Nvidia shares rose 2% after CEO Jensen Huang said that demand has risen in recent months, telling CNBC that “this year, particularly the last six months, demand of computing has gone up substantially.” Huang also confirmed the company’s involvement in funding Elon Musk’s artificial intelligence startup, xAI, and said that he’s “super excited about the financing opportunity they’re doing.”
“We know some of the things AI can do. We can all be impressed with some of the capabilities, but at the end of the day, there needs to be demand for the chips, demand for whatever the software layer that’s built on top of all that compute looks like,” Baird investment strategist Ross Mayfield said to CNBC. “The demand still being there – and Nvidia is obviously in the best position in the world to comment on that – I do think is reassuring that the level of spending capex isn’t completely circular.”
The move comes just a day after the AI chip darling finished lower in sympathy with Oracle shares after a report that Oracle was seeing lighter margins in its cloud business than analysts were forecasting. The report also claimed the company is losing money on some of its deals to rent out Nvidia’s chips.
That added to fears that the stock market is caught up in an AI bubble that harkens back to the late 1990s, when a feeding frenzy on early internet companies eventually led to the bursting of the dot-com bubble. Many market observers are urging investors to rebalance their portfolios, while also acknowledging there could be further upside before the AI rally exhausts itself.

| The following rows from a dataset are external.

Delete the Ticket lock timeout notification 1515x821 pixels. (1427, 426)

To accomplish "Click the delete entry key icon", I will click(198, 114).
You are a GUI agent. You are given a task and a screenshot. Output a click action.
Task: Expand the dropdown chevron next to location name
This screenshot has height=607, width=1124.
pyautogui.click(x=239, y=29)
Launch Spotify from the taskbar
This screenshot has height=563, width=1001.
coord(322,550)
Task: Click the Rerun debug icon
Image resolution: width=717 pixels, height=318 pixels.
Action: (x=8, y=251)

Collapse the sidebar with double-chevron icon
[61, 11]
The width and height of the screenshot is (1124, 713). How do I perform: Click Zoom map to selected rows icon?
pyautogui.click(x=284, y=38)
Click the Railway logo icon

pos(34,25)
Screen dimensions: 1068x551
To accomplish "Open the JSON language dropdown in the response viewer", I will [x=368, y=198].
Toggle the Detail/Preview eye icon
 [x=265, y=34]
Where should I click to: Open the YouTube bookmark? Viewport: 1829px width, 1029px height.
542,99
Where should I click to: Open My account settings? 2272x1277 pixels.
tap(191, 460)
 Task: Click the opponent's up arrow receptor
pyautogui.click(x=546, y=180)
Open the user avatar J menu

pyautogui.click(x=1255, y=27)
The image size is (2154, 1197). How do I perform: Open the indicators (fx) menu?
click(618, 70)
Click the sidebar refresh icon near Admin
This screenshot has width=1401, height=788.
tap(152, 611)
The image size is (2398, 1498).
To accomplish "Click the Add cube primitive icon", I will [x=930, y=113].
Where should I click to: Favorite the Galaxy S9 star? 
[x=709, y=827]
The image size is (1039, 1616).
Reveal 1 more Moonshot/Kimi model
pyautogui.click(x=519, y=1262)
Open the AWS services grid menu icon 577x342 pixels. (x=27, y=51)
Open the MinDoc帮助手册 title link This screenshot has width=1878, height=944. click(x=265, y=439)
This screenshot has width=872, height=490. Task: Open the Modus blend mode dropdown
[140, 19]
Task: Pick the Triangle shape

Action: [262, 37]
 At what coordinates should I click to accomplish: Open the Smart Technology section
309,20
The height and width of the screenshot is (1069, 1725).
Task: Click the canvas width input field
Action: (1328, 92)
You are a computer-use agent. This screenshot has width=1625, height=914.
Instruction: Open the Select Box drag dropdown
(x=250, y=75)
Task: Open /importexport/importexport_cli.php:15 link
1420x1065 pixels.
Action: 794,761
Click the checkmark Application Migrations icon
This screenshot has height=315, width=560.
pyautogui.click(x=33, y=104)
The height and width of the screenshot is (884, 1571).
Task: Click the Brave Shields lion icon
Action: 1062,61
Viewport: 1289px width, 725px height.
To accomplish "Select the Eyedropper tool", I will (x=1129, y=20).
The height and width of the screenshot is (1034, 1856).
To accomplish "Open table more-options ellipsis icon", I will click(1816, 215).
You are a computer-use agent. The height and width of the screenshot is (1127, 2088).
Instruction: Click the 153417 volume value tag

“Even if you look at the late-’90s, we had big corrections in the Nasdaq every single year, so I think there’s going to continue to be this enthusiasm for a sell-off in tech stocks,” Mayfield said. “There could be several corrections, big corrections in tech stocks, you know DeepSeek-type moments, before we ultimately get to some sort of bull market top. I just don’t really feel that we’re close there.”
Meanwhile, the current government shutdown dragged into its eighth day Wednesday, with the Senate once again rejecting dueling stopgap funding bills. The vote marks the sixth time the chamber was unable to advance legislation to reopen the government.
The stoppage has weighed little on equities thus far, but poses a greater risk to sentiment the longer it wears on, given the potential hits to the U.S. economy. President Donald Trump has suggested that not all federal workers who have been furloughed will receive back pay, saying Tuesday that “it depends on who we’re talking about.” Active-duty military members might also miss a paycheck scheduled for Oct. 15.